***** Provided data

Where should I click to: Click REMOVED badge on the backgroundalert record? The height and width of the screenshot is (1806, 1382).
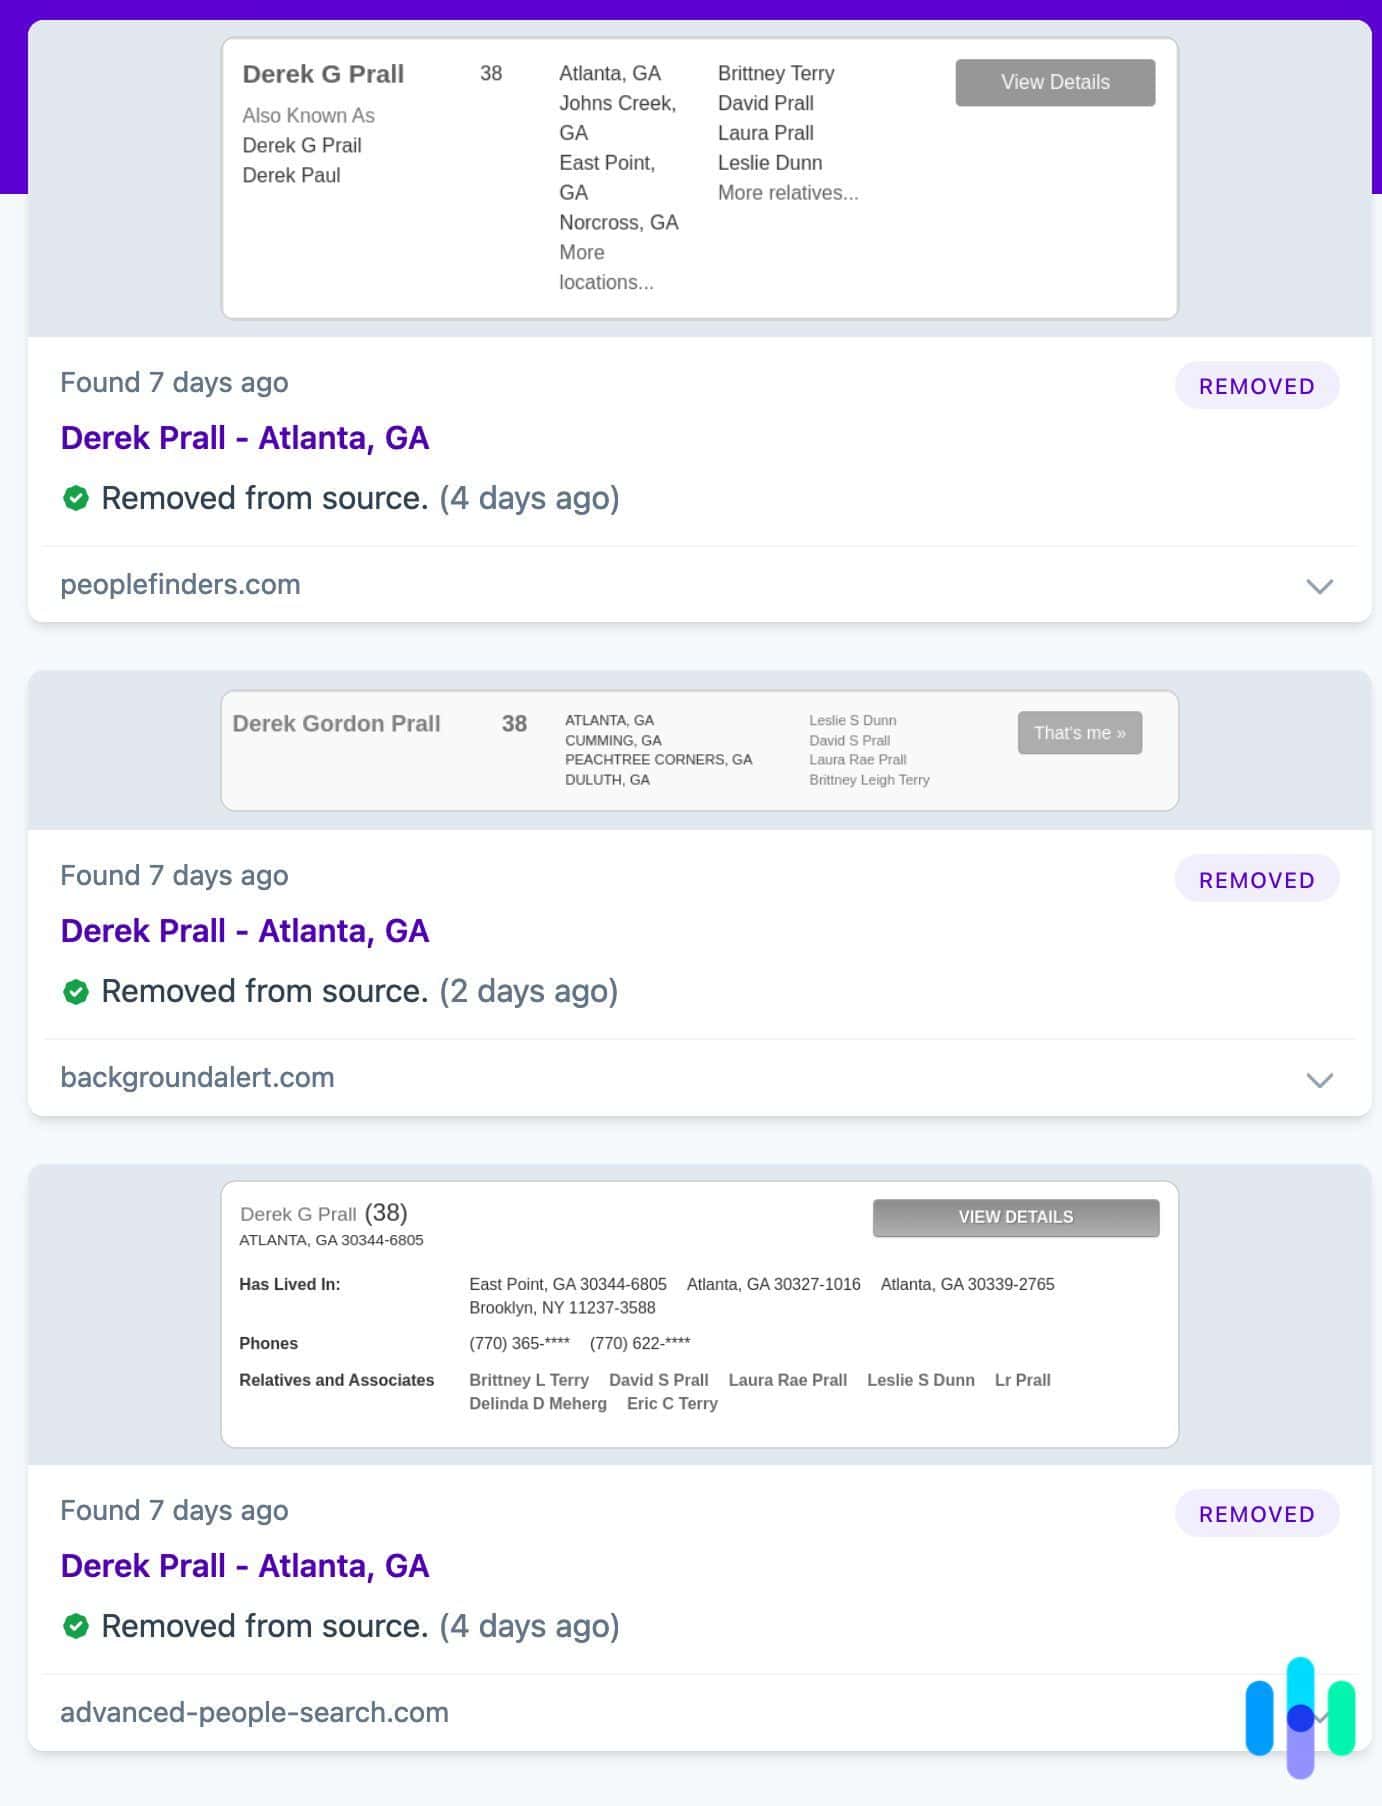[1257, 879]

**********
***** Provided data

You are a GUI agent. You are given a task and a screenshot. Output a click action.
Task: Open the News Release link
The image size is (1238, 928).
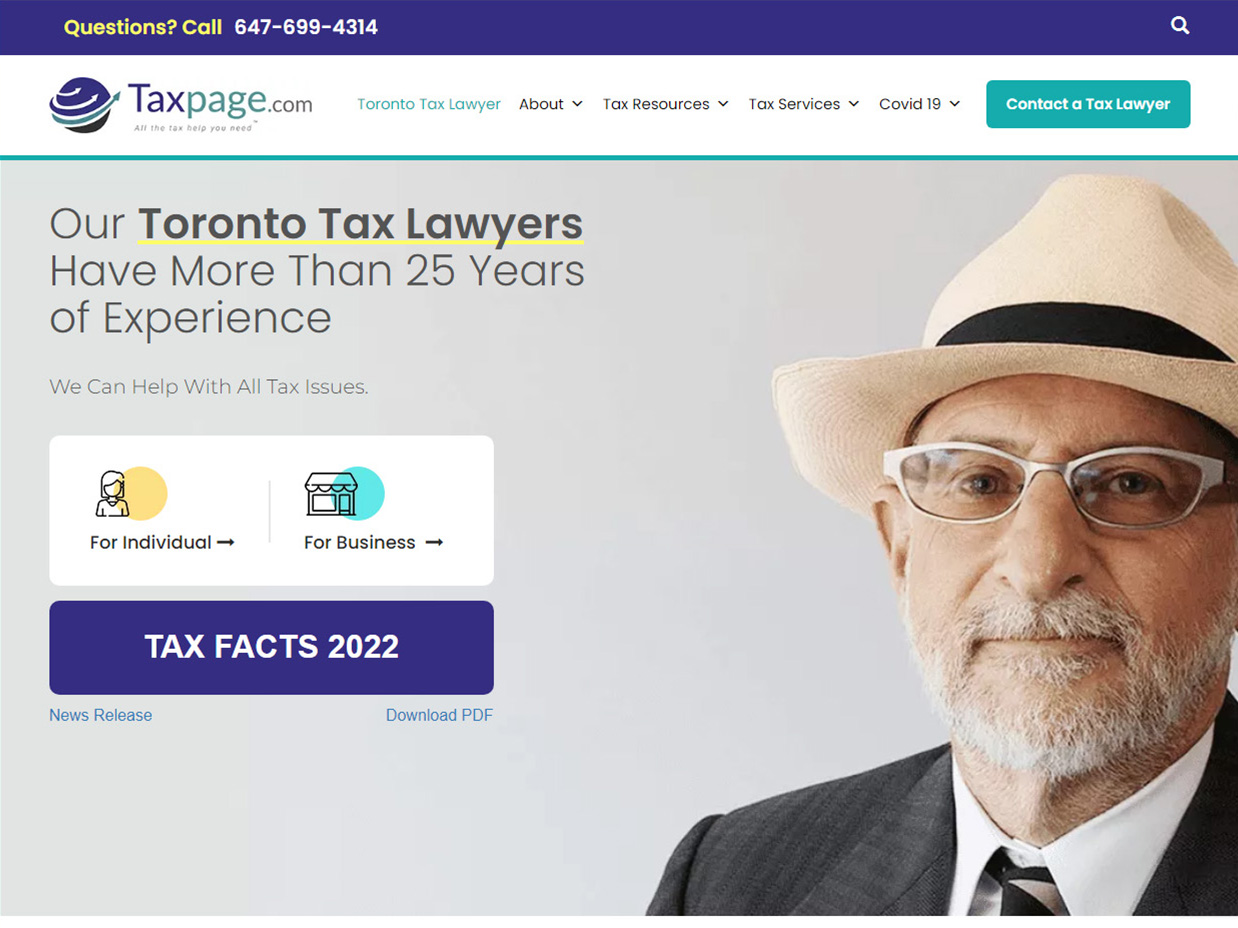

**********

» Problem description: Rewrite the entries starting at the line containing "Where should I" and ending at the line containing "[1257, 879]", substituting "label" for "badge" and leaving everything else unchanged. Omit the pictures from your answer.

» Written solution:
Where should I click to: Click REMOVED label on the backgroundalert record? The height and width of the screenshot is (1806, 1382).
[1257, 879]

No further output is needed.